[Target position records]

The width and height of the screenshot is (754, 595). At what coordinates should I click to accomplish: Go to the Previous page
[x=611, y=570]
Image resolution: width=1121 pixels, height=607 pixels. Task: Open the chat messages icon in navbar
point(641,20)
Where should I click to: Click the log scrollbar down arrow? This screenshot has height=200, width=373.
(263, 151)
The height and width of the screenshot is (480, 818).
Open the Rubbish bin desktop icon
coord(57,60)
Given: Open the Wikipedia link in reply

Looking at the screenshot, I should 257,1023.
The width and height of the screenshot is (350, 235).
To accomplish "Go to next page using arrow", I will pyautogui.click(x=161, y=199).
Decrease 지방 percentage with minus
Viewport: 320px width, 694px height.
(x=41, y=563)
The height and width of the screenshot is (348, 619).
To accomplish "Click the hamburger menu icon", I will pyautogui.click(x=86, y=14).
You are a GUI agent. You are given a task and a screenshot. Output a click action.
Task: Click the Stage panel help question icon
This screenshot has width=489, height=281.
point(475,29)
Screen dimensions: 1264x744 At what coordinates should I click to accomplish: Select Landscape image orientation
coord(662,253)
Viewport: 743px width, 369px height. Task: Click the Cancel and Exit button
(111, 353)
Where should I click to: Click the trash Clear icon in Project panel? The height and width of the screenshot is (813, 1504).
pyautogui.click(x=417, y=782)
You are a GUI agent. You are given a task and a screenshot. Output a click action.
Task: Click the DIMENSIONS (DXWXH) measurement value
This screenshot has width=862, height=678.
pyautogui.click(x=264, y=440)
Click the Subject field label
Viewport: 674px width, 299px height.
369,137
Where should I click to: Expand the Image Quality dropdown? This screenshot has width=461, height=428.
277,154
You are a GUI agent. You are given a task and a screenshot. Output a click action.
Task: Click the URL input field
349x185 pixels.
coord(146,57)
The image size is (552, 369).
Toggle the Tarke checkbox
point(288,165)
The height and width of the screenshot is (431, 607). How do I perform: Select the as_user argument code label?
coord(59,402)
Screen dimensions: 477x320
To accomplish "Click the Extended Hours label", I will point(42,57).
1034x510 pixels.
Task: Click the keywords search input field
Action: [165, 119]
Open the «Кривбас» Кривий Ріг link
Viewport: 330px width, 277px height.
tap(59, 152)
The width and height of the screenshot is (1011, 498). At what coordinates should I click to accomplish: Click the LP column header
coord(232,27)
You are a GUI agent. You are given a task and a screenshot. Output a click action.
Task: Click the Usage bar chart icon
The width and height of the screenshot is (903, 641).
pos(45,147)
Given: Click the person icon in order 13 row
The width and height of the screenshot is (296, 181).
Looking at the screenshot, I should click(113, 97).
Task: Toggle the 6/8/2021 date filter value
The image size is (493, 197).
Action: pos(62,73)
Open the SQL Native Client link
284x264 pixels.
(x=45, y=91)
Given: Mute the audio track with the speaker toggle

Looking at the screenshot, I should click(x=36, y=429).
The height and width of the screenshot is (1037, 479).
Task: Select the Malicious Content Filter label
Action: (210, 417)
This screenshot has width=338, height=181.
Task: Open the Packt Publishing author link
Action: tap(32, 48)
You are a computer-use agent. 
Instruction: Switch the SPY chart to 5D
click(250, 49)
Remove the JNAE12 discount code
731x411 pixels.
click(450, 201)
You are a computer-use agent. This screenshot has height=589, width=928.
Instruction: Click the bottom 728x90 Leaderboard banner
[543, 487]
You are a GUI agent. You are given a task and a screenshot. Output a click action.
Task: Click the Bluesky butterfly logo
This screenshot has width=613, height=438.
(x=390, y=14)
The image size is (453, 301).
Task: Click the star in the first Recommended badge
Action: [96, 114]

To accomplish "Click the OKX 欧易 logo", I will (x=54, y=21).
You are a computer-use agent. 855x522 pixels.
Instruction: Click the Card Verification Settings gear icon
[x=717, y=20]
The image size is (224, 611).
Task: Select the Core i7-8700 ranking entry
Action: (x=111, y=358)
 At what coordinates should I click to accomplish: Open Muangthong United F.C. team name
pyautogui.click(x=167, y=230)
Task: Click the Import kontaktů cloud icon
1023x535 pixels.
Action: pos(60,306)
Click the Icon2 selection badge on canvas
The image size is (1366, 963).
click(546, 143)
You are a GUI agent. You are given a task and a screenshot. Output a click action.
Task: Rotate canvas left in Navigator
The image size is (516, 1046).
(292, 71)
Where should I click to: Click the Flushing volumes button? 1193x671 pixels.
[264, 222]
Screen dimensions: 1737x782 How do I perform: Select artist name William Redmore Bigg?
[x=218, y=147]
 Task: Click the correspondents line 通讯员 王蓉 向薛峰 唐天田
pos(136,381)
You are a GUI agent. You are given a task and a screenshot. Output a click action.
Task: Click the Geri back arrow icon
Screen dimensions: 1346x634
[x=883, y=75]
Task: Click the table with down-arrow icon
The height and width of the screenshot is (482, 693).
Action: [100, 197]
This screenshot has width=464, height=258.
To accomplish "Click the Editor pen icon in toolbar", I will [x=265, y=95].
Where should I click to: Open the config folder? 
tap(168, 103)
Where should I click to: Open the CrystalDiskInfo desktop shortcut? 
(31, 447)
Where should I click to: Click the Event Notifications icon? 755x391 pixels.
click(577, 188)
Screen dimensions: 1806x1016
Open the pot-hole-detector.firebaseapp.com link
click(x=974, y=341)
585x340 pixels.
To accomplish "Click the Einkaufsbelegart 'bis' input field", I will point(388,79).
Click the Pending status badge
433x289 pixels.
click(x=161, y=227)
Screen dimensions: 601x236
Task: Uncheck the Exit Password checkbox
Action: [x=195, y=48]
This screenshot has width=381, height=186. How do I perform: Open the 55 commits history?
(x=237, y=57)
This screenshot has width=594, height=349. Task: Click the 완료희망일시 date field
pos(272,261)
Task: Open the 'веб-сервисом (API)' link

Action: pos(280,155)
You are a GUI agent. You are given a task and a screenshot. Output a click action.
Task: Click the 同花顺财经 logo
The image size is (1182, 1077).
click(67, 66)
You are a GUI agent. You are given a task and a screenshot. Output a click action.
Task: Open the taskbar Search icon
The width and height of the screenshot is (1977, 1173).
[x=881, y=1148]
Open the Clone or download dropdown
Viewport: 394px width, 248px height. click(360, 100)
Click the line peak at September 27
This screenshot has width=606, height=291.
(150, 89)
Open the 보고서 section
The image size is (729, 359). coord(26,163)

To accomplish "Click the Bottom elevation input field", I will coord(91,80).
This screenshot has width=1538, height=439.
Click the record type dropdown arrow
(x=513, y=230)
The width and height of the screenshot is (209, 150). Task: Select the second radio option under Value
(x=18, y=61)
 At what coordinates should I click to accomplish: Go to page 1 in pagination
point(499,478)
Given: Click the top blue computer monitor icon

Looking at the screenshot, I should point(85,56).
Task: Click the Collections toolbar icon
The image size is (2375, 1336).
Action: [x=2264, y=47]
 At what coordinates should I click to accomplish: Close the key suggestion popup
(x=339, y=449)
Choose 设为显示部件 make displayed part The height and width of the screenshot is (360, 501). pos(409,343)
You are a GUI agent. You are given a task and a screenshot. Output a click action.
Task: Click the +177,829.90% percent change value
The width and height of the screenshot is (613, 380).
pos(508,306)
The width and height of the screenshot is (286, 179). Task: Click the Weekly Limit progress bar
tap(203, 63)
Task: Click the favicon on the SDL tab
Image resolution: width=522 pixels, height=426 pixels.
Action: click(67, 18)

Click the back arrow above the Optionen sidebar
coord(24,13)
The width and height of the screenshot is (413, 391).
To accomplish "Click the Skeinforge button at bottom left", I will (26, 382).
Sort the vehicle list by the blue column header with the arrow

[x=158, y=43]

(The task) Pick out every line in the items above that contains the word "header", and copy each one in full.

(Response)
The width and height of the screenshot is (1011, 498). At what coordinates should I click to accomplish: Click the LP column header
Sort the vehicle list by the blue column header with the arrow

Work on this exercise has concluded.